▶ _Data for this task_:
=-=-=

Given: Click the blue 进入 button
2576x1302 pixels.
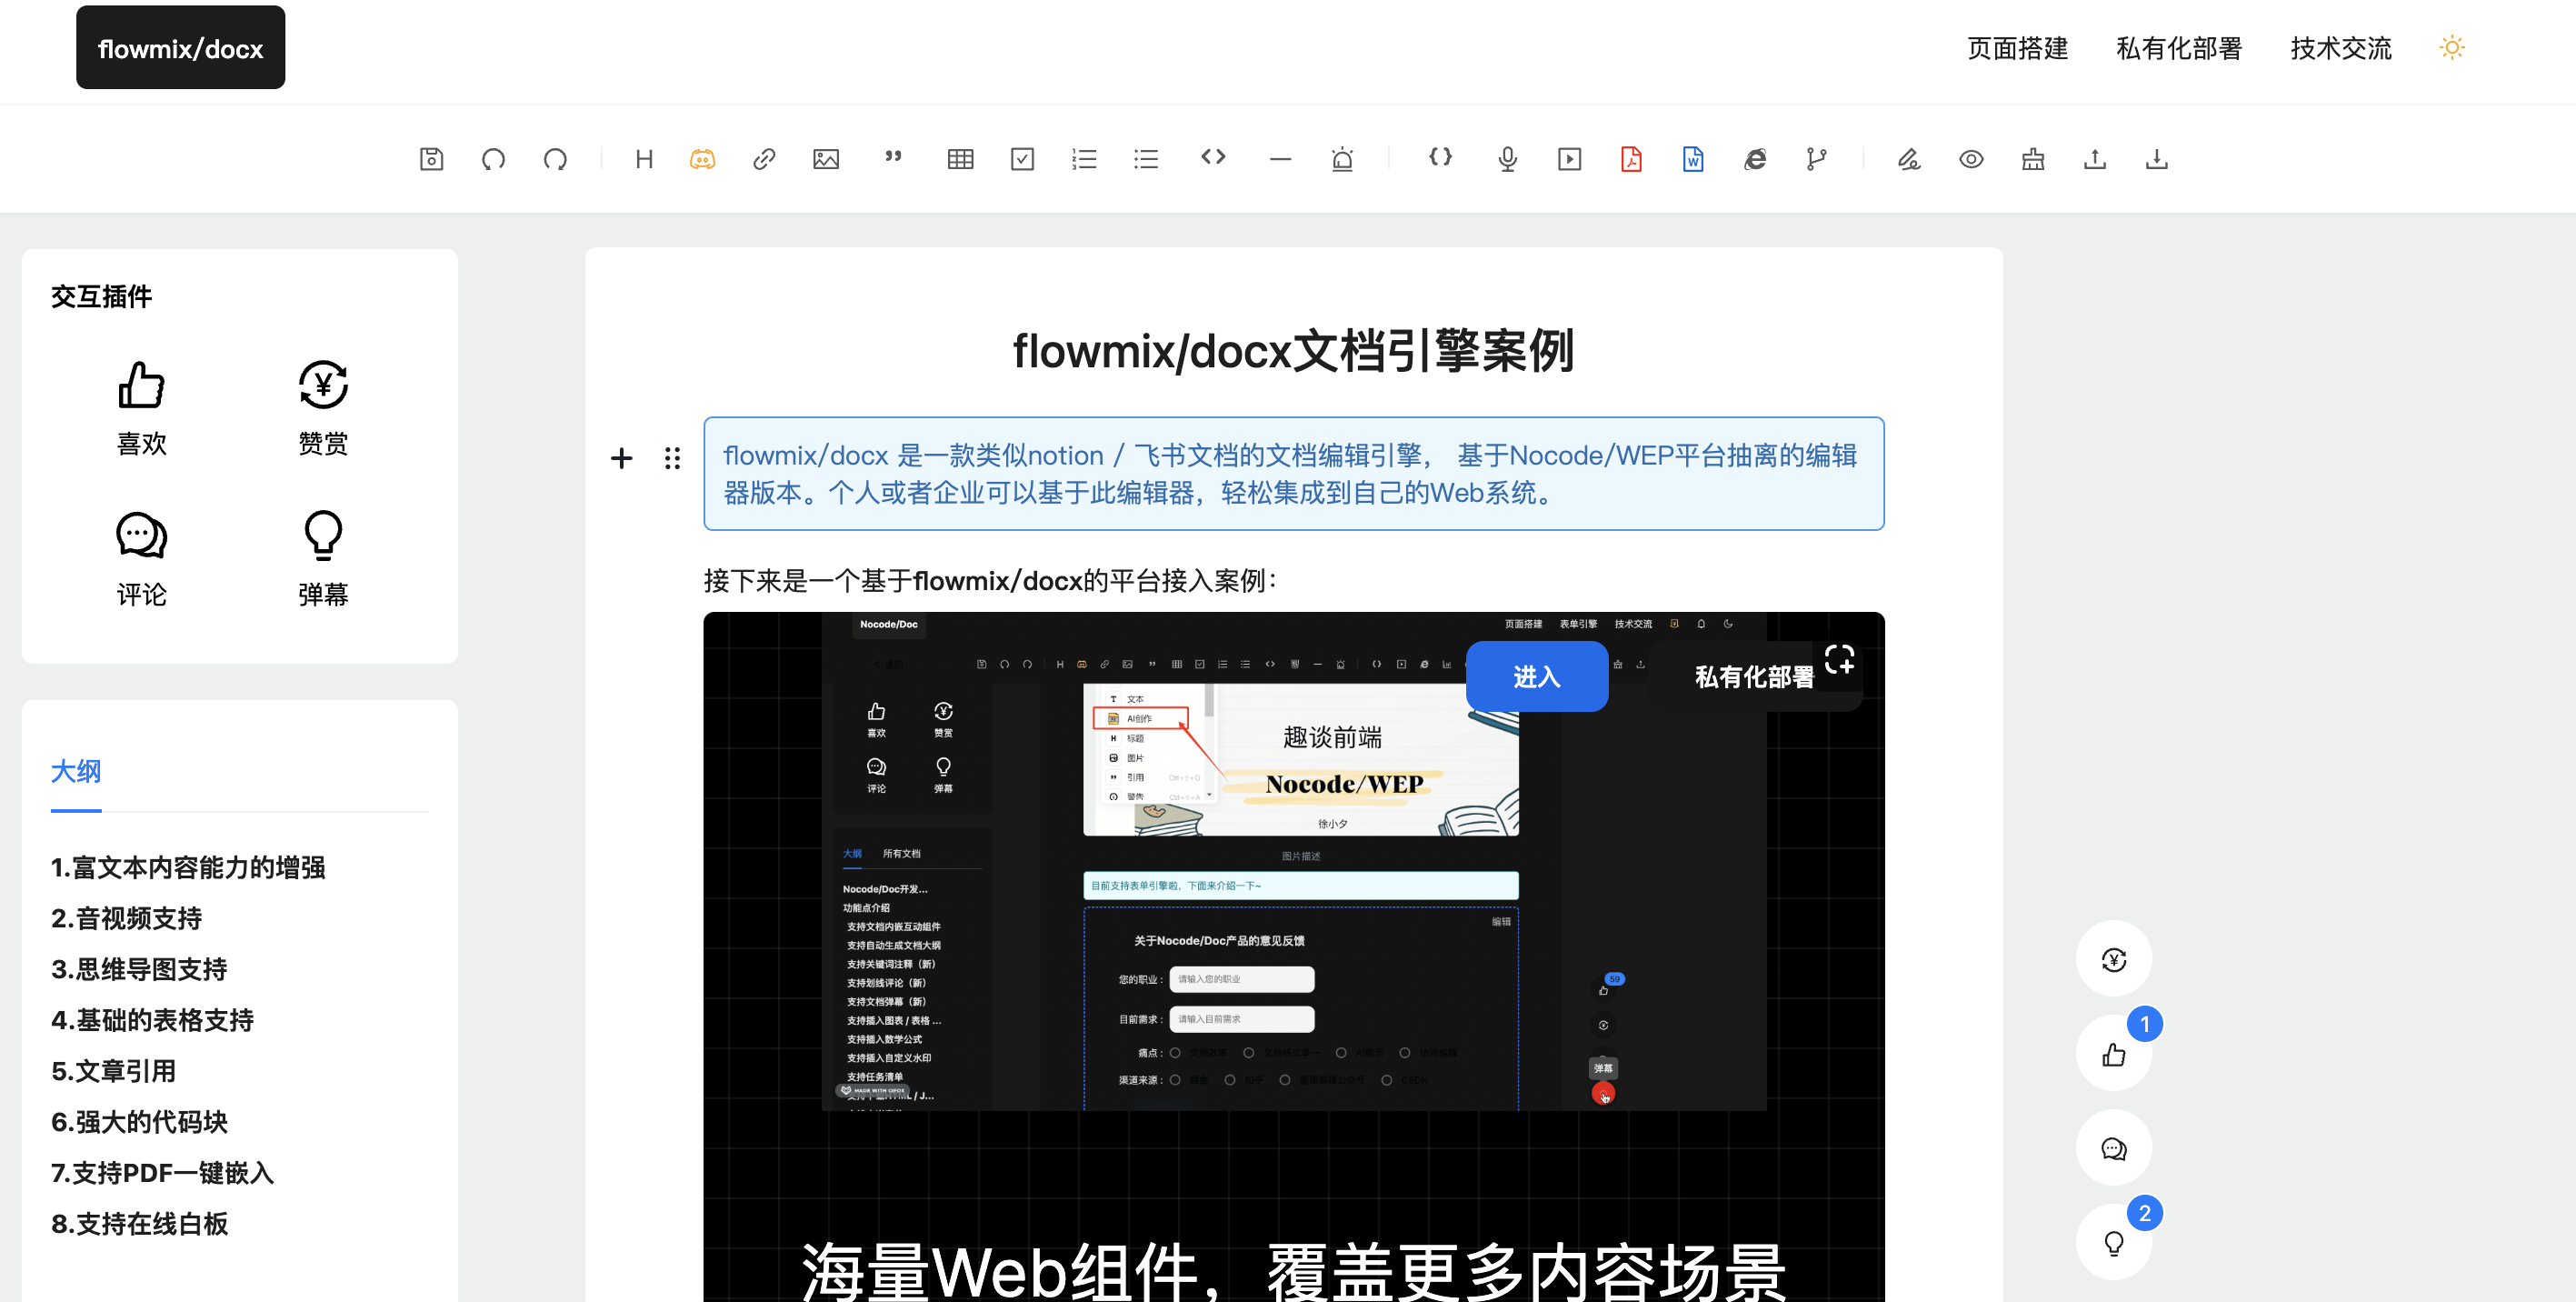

=-=-=

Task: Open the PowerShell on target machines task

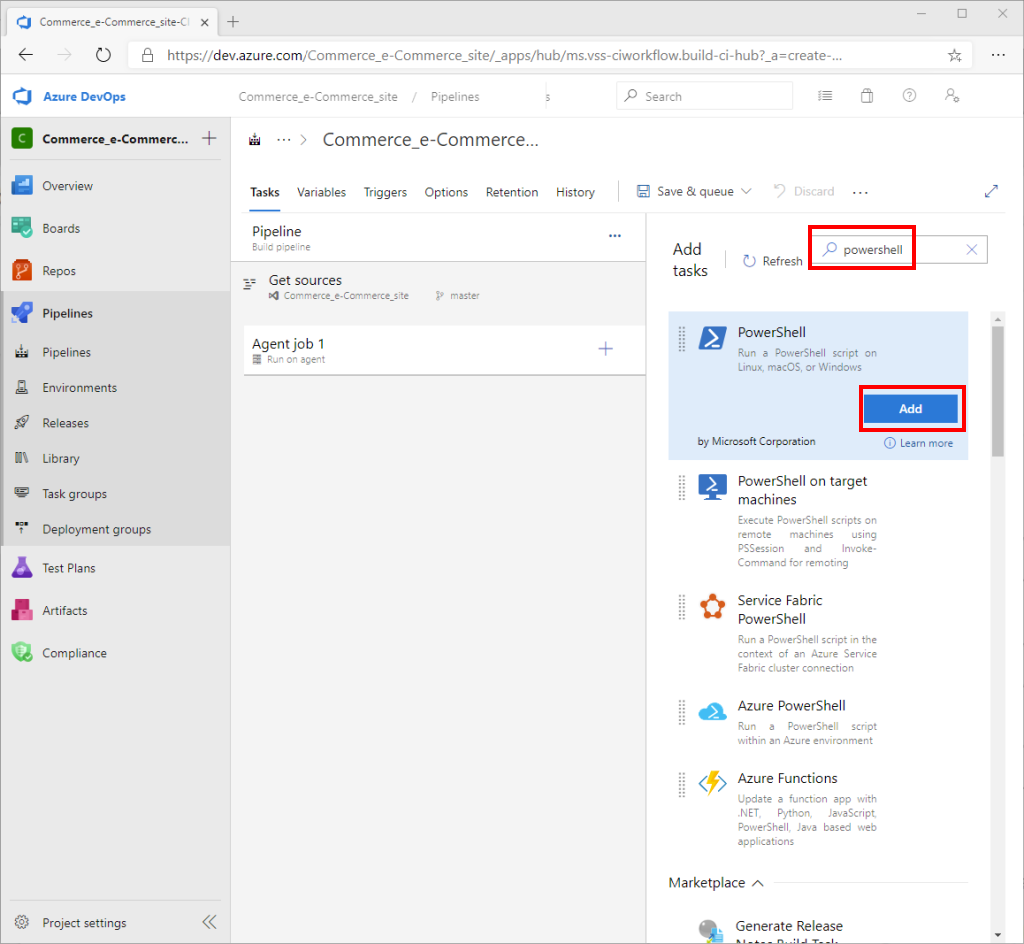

=-=-=

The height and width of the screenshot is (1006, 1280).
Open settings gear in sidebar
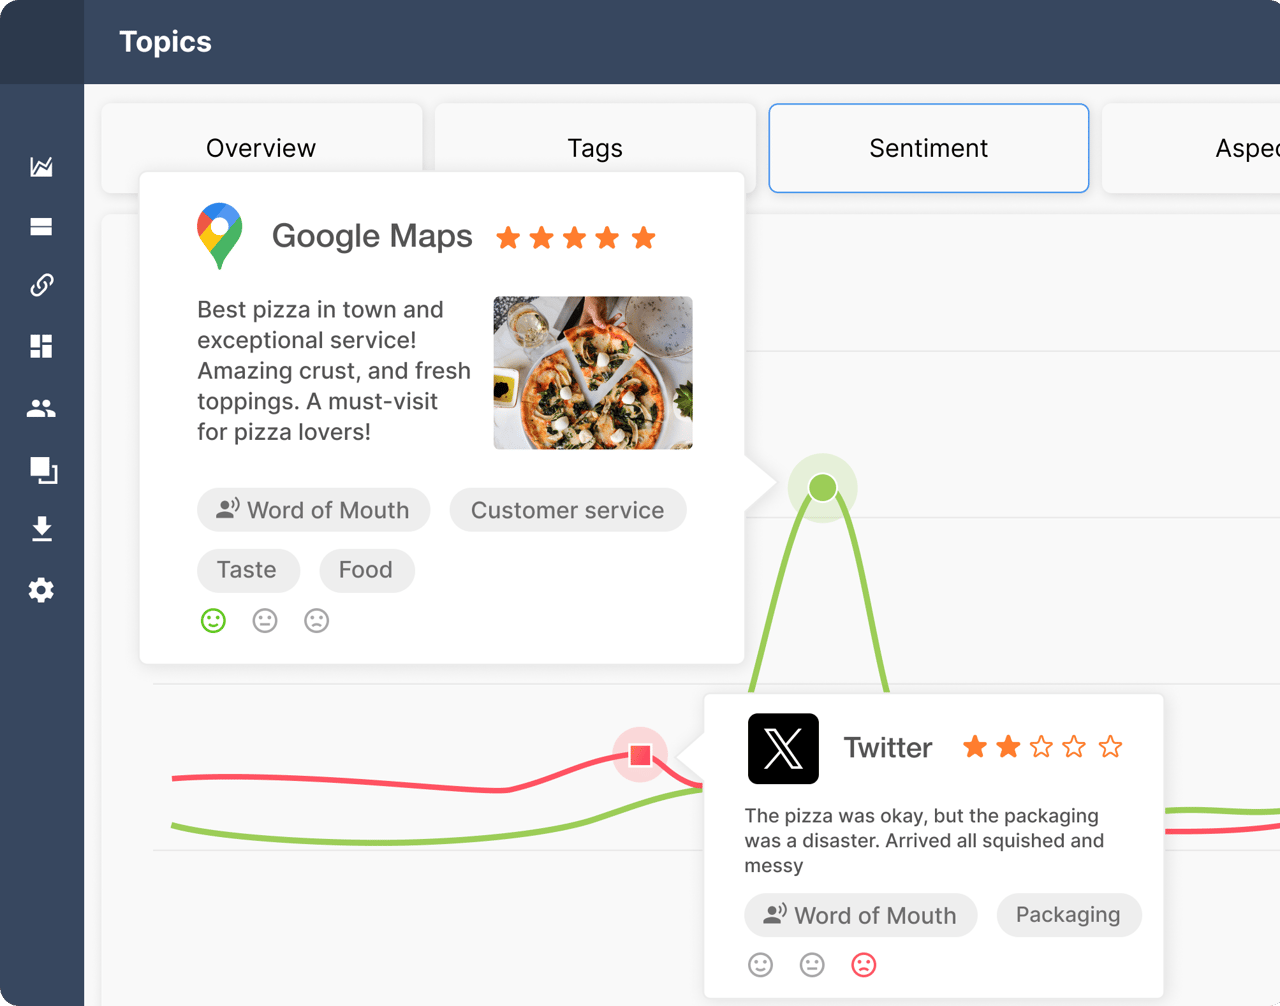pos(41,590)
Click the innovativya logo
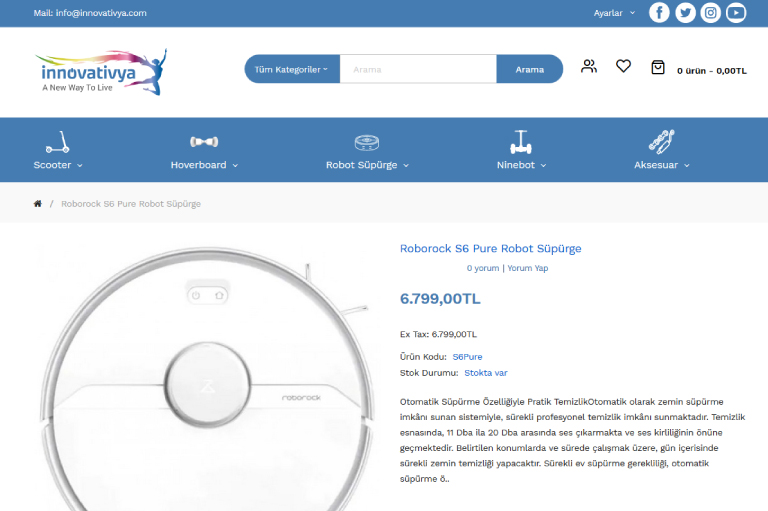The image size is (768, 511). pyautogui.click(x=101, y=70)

=-=-=

▶ _Exercise instructions_:
Pull out each line of the data above that contains the word "Open", treating uppercase and lowercase letters as different.

▶ _Exercise output_:
Task: Open the PowerShell on target machines task
Open settings gear in sidebar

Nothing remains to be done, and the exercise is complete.